Kody was supposed to be on stall rest for two weeks (my choice- the vet who did it said to turn him out like normal the next day, my own vet said to keep him stalled for 90 days
) but I made the mistake of letting him out the next day "for just a moment" while I fiddled with a gate and the result is that Big Blue Ball video on YouTube. Little brat was galloping around and mauling a ball!
I did keep him in the stall with daily handwalking the first week and a half but after that I gave in and let him out as unlike the splitting surgery Kody was clearly healing quickly and not in a lot of pain. I kept a little diary of his recovery and it notes that by week 3 he was standing squarely on both hind legs again (he'd been doing this weird contracted stance on his toes after the surgery which I think was related to his atrophied muscles) and by week 5 he was driving straight lines and could treadmill without soreness but couldn't track up on any kind of circle. I turned him out with a colt in week 6 and the manic racing in large circles was clearly too much for him, he was sore in minutes. By week 7 he was no longer using both legs together to bunny-hop into a canter and was trotting out freely. By week 8 Kody was back to real work doing lessons and a short schooling trip to Happ's although I still felt that he could easily overstrain himself and he did tire out after 40 minutes or so when he'd usually go for at least an hour in that condition. In week 13 he went back to doing jumper and liberty and by week 14 he finished and won a major CDE but that was a real stretch for him. By week 16 however he was stongly back in the game and finished another CDE in fine style, not even tired.
Kody's example is probably a worst-case scenario as despite years of correct driving he was severely undermuscled in the hindquarters from this condition and had to rebuild his movement from scratch.
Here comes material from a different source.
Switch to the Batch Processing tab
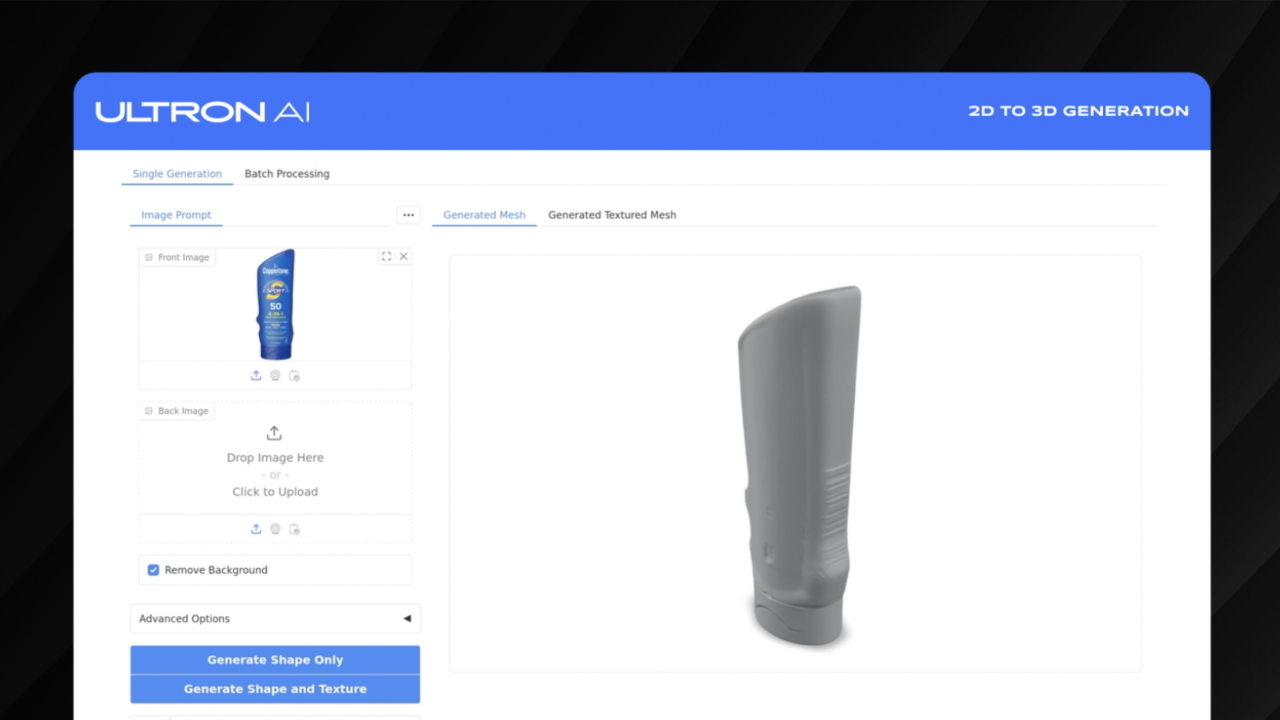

He was bilaterally affected and locked with each and every attempt to walk unless he was in harness so I suspect part of his recovery time was the soreness of using new muscles and learning to move in completely new ways; I doubt for instance that any other horse would have shown the tippy-toes thing he did the first few weeks. On the other hand while Kody turns out to have had a lot of weakness back there he WAS fully conditioned for long-distance driving and it still took him that long to heal up so I don't think horses recover from this quite as soon as some people would have you think (i.e. back to full driving in a week like nothing happened). Heck, what's the rush? You're doing this so the horse will be sound in the long term and it seems to me that it's foolish to jeopardize that in the first few weeks. We're told not to longe horses with locking stifles because circling puts too much strain on the inside leg and I think that's still true as the horse heals. With large horses there is a slight danger that you could fracture the patella through too much strain until the scar tissue has built up and stabilizes it and that's why my surgeon recommended keeping the horse confined for so long.
Just take it easy and look to your horse for clues on what he's ready for. I think for arena driving he'll likely to be fit to return to regular work by week 5 or 6 and could probably be ground-driven several weeks sooner but that's only a guess based on my own experience and allowing that your horse probably has fewer issues than mine did. Many people resume normal activity much sooner and if your horse seems fine then there's probably nothing wrong with that. The important thing is to take your cue from him and not from some external timetable. If he's not healed, he's not! This is a great time to go for long straight walks/ground-drives/drives in the country and make a return to tight turns and figures the last thing you resume.
I hope this works out for you as well as it did for us! I've only had the one horse done and am a well-known conservative so take my advice for what it's worth. The worst that is likely to happen is that your horse heals much faster than I'm indicating!